### Work task A:
According to the history of Singapore's early independence, on what date did Singapore join the United Nations?
### Work task B:
Carry on the history of Singapore's early independence from the point where it ends.

### Source document:
┄┄┄┄┄┄┄┄┄┄
On 9 August 1965 at 9:30 am, Tunku convened the Malaysian parliament and moved the Constitution and Malaysia (Singapore Amendment) Bill 1965, which passed unanimously by a vote of 126–0 without PAP representatives present. The Bill was later approved by the Dewan Negara unanimously under a certificate of urgency. Singapore's independence was announced locally via radio at the same time and Lee broke the news to senior diplomats and civil servants. Initial reactions among Singaporeans to the announcement were mixed; a few were despondent while others let off firecrackers in celebration.

==1965 to late 1970s==

After gaining independence abruptly, Singapore sensed the need for immediate international recognition of its sovereignty. In this period, there were regional conflicts as well as international tensions. The Konfrontasi was ongoing and some UMNO factions strongly opposed the separation; Singapore faced the danger of being attacked by Indonesian military or forcibly reabsorbed into Malaysia on disadvantageous terms. With the help of the Malaysian, Republic of China, and Indian governments, Singapore became a member of the United Nations on 21 September 1965, and the Commonwealth in October that year.

A new foreign ministry was established and was headed by Sinnathamby Rajaratnam who helped to assert Singapore's independence and established diplomatic relations with other countries. The participation in international organisations also helped to boost trade through cooperation. Singapore later co-founded the ASEAN on 8 August 1967, joined the Non-Aligned Movement in 1970, and later the World Trade Organization.

In 1971, the Five Power Defence Arrangements (FPDA) between Singapore, Australia, Malaysia, New Zealand and Britain was established.
As a tiny island, Singapore was seen as a nonviable nation state; much of the international media was sceptical of prospects for Singapore's survival. Besides the issue of sovereignty, the pressing problems were unemployment, housing, education, lack of natural resources and lack of land.

Singapore also faced the threat of terrorism. By the 1970s, the Malayan Communist Party had split into smaller groups. While no longer a formidable, unified force, the communists still posed a danger to the internal security of Singapore. Police raids against these groups uncovered large quantities of weapons such as pistols and grenades. During this decade, the communists carried out acts of violence that included the killing of a 7-year-old girl in Changi in 1970. There was also an explosion of a bomb in Katong in 1974, as well as the attempted assassination of Singapore's Commissioner of Police in 1976.
┄┄┄┄┄┄┄┄┄┄
[Saved data entries]
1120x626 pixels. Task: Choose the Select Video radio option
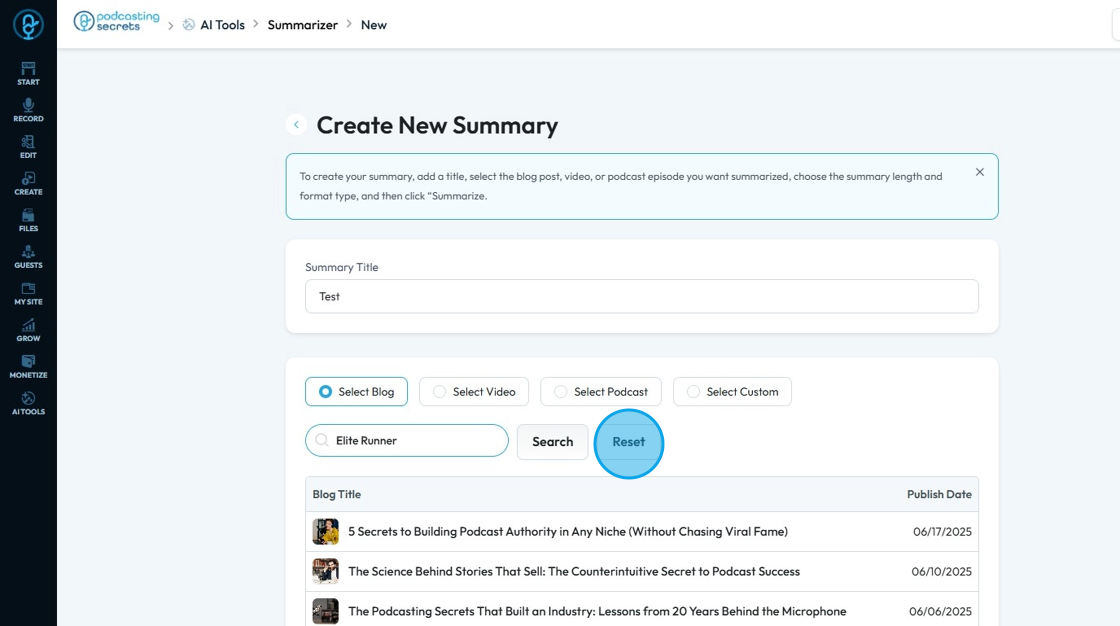439,392
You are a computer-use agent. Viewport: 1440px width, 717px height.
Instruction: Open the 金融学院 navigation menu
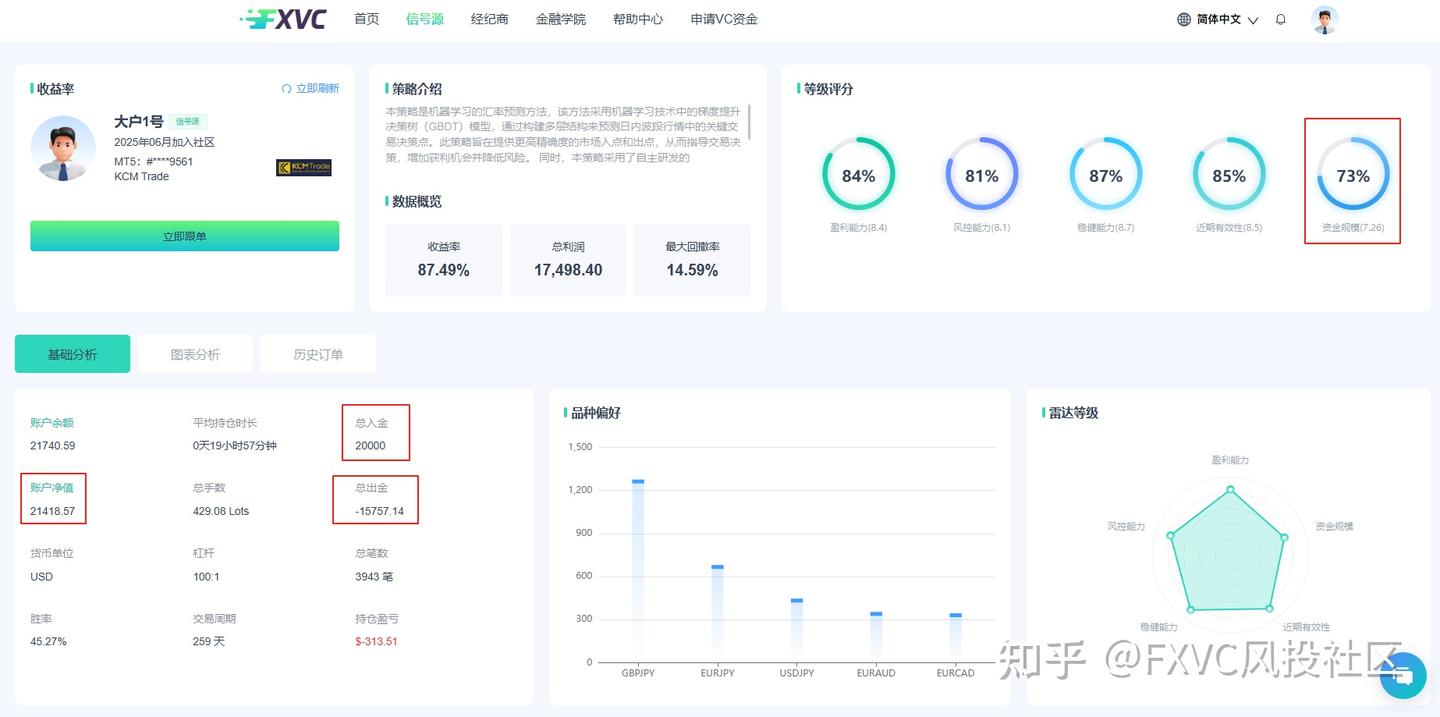561,18
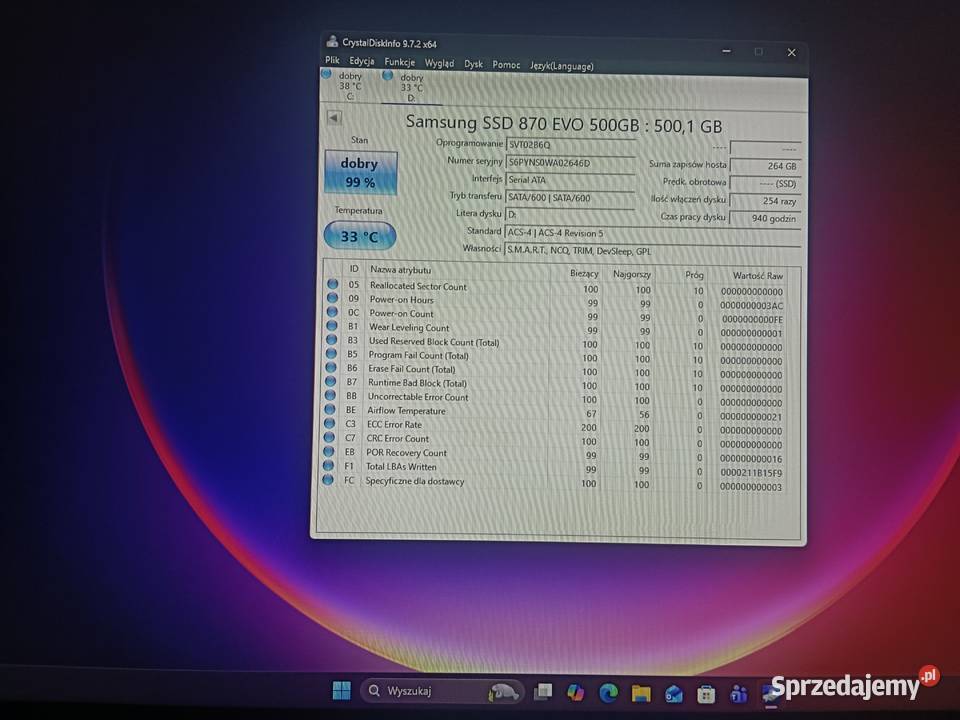Click the status indicator for Airflow Temperature
Viewport: 960px width, 720px height.
point(331,411)
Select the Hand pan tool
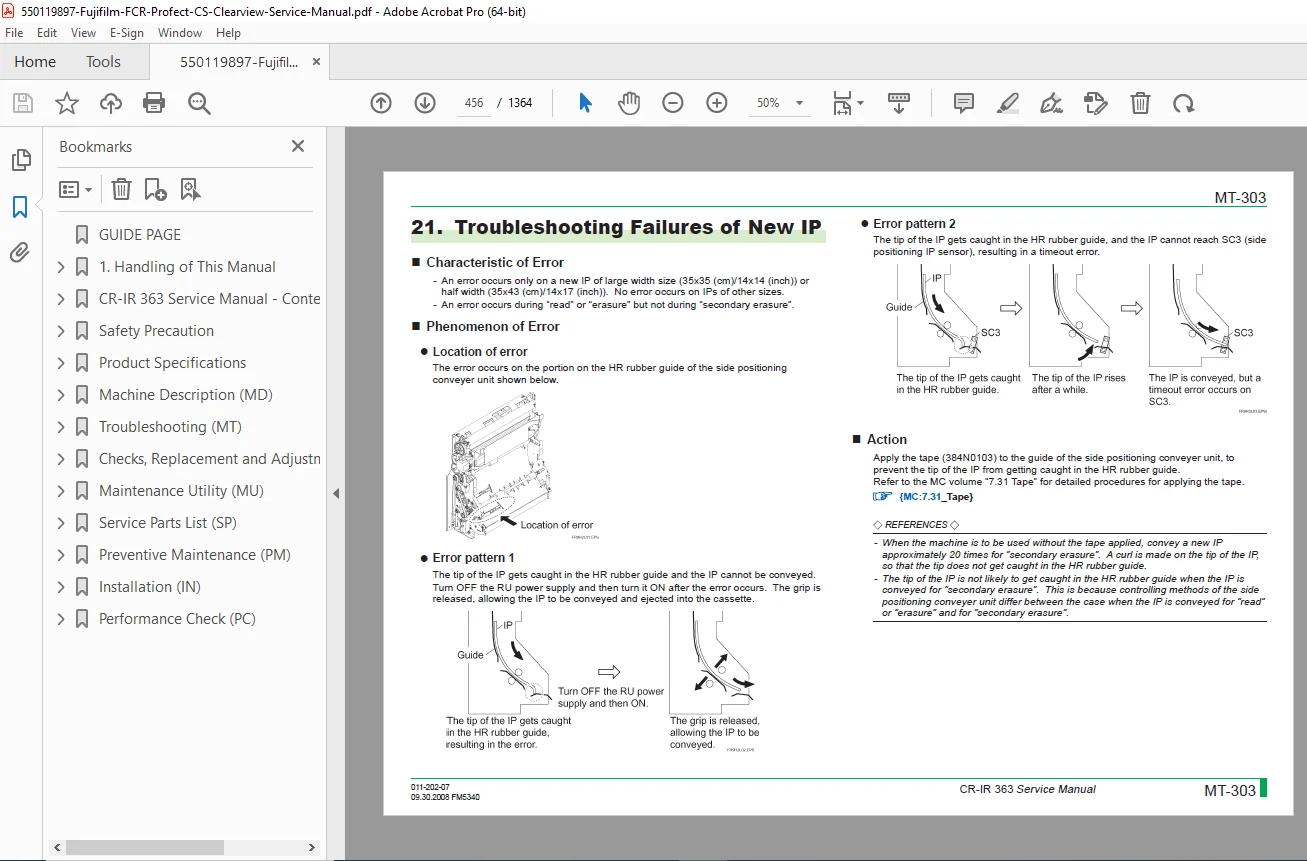Image resolution: width=1307 pixels, height=861 pixels. (x=629, y=103)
┄┄┄┄┄┄┄┄┄┄
### Exercise output A:
21 September 1965

### Exercise output B:
Independent Singapore experienced its first encounter with international terrorism on 31 January 1974 when foreign terrorists hijacked the ferry boat Laju and held crew members hostage. The terrorists had earlier attacked the oil refinery on Pulau Bukom in an attempt to disrupt the oil supply from Singapore to South Vietnam. After days of negotiation, the hijackers finally agreed to release the hostages in exchange for safe passage from Singapore to Kuwait. To ensure safe passage of hijackers of the Laju from Singapore to Kuwait, a group of Singapore government officials, led by S.R. Nathan, accompanied by the hijackers on their flight. Nathan was then Director of the Security and Intelligence Division at the Ministry of Defense, and would later go on to serve as the President of Singapore. The Singapore team comprised Nathan, eight government officials and four Singapore Armed Forces commandos. On 9 February 1974, the 13 Singaporean officials returned to Singapore from Kuwait.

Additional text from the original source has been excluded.